When I was in high school during the 80s, during the height of the AIDS scare, when homophobia seemed to be peaking, I had a number of friends who were gay. Some in the closet except to their closest friends, some out of the closet. So I was able to relate to them as people rather than as a concept.
So my mother when she found my Playboy collection:
"I guess that's normal for a boy your age. I'd be more concerned if you were looking at naked men."
Or when I supported Svend Robinson for NDP leadership:
"How can you support someone who doesn't give a damn about women?"
Or commenting on the lesbians at work:
"They seem like nice people, but how they think what they are doing is normal is beyond me."

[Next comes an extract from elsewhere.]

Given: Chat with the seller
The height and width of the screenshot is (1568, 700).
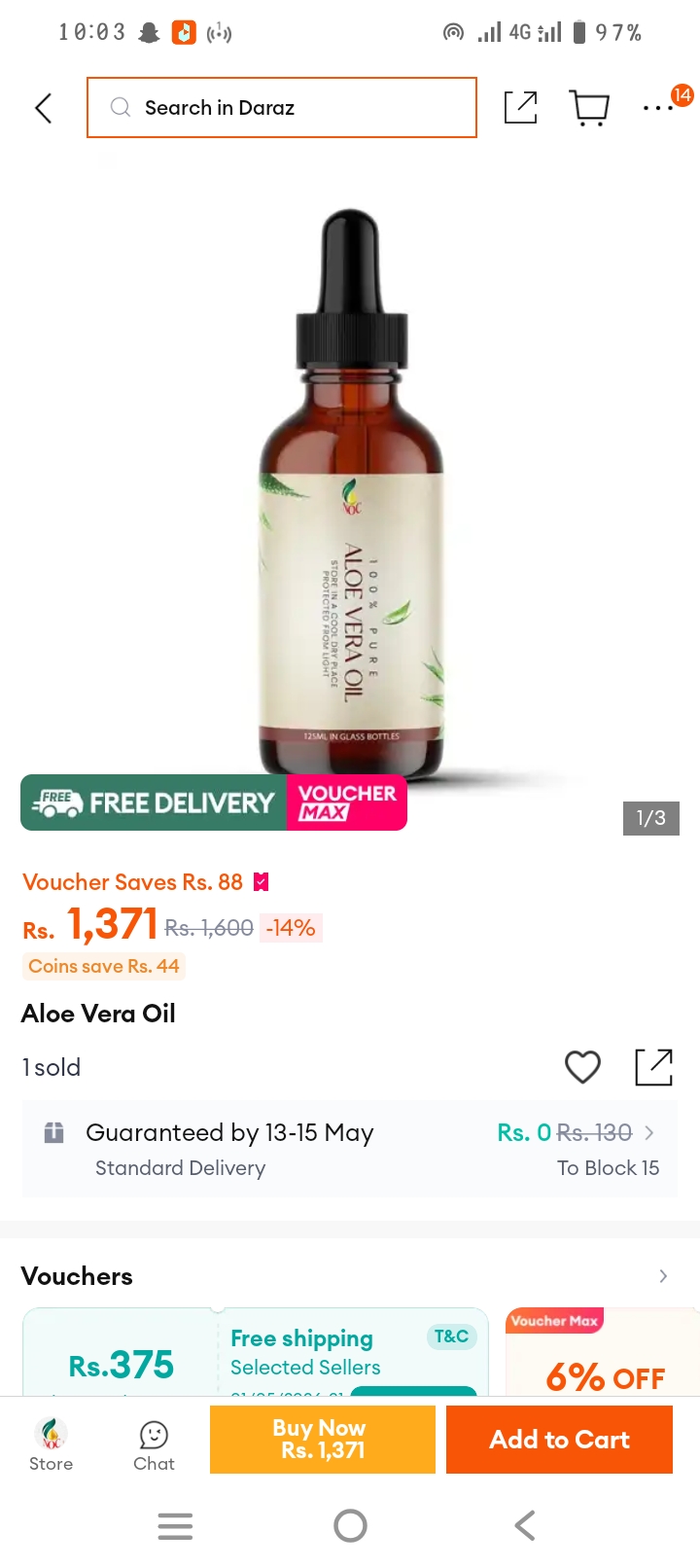Looking at the screenshot, I should [x=154, y=1445].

But I paid to take her to see Philadelphia and we talked a lot about it after the movie and about acceptance vs tolerance and how people are born wired a certain way and she started to shift her beliefs.
So when my cousin came out it was no big deal. That Christmas we invited my cousin over with the rest of the family and he said that he actually fully expected to be shunned by the rest of the family. My mother's reply was that I had "brought her up right".
Along with a number of environmental pins and human rights pins that I had in my university backpack, the one I liked the best was my rainbow "I'm straight, but not narrow" pin.
So I think I can firmly put myself in the first group. However, looking at the poll, I must remember the 80s very differently than they actually were because I remember my views being much less popular than they would be today.